Recent studies report that yoga improves the actual congruence of joints, undoing (reversing) the wear and tear that is responsible for osteoarthritis. Non impact, non weight-bearing exercise, such as swimming, won’t wear out your joints, but it won’t strengthen your bones, either. The good news is that a balanced yoga practice can give you all the positive benefits of weight-bearing exercise without negative wear and tear on the joints!
Yoga is the ideal exercise prescription for prevention of osteoporosis, for those already at risk, and for bone regeneration. The 206 bones in the human body are living, breathing, changing tissue that requires a steady supply of blood and nutrients and a flow of energy or prana. Yoga postures, besides providing a superior form of weight-bearing exercise that stimulates bones to retain calcium, also help stimulate and distribute the flow of synovial fluid, which lubricates the joints between the bones. Jogging, dancing, weight lifting, racquet sports and other forms of exercise, while strengthening bones, may cause further imbalance in the muscular system. Conversely, yoga postures balance the muscular system while bones are strengthened. When the muscular system is balanced, the skeletal system is brought back into alignment, reducing the risk of wear-and-tear conditions such as osteoarthritis.
Ten Reasons Why Yoga Builds Better Bone Strength at Any Age:
In yoga, weight is borne through the entire body. In weight-bearing standing poses, inverted poses and partially-inverted poses like Downward Facing-Dog Pose, active backbends, and various arm balances, weight is systematically applied to the bones in the hands, wrists, arms, upper body, neck and head, and feet and legs.
Because yoga postures are learned gradually, the weight applied to the bones increases safely and incrementally, as the student becomes stronger and can hold postures for longer periods.
Standing poses and other poses that require one to strongly engage the bones and muscles of the legs affect the pelvis and spine. This increases circulation and benefits the health of the whole body.
Yoga prevents and can even reverse the most visible and obvious symptom of osteoporosis and aging: the rounding of the spine. Yoga poses encourage concavity of the spine, rather than a convex humped shape. Decreased height is not always the result of bone loss. Years of poor posture and lack of stretching can also make us shorter than we once were. Some height loss results from the shrinking of spaces between vertebral disks, even when bone density is good. Yoga helps keep the space between the vertebrae open, plump and supple.
Weight bearing through the arms and upper spine in poses such as Downward-Facing Dog and Handstands and other weight-bearing inversions keep the upper spine strong. Yoga’s upper-body weight-bearing poses are particularly beneficial in preventing the hairline fractures in the vertebrae that result in the upper-back curvature common in older people.
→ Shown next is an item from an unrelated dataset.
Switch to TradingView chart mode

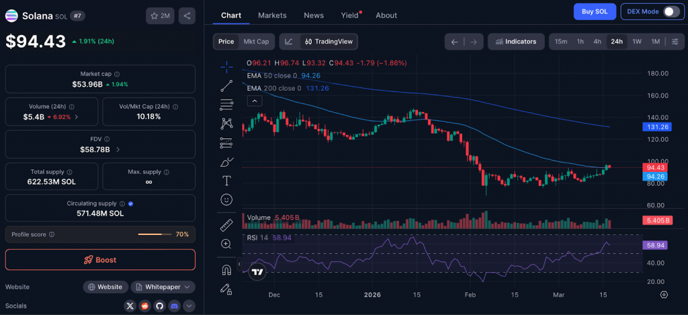[x=329, y=42]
While other weight-bearing exercises tighten the body and wear out the joints, yoga increases flexibility and “lubricates” the joints by giving them an internal massage.
Seated postures help keep our hip joints healthy as they require a wide range of movements that increase mobility.
Yoga postures also have a balancing effect on the endocrine glands, which contributes to the formation of strong, healthy bones. Restorative yoga poses such as Supported Legs Up the Wall Pose replenish the adrenal glands, thus reducing stress levels and inhibiting excess calcium secretion. Supported backbends—which can be as mild as restorative poses, such as lying over a bolster, or more intense, such as using a chair or backbender as support— promote deep relaxation and restore the health of the endocrine system.
Yoga improves balance and coordination, helping to prevent falls. Agility and flexibility derived from a range of movement help us to maintain our balance and avoid falls.
The Content is not intended to be a substitute for professional medical advice, diagnosis, or treatment. Always seek the advice of your physician or other qualified health provider with any questions you may have regarding a medical condition.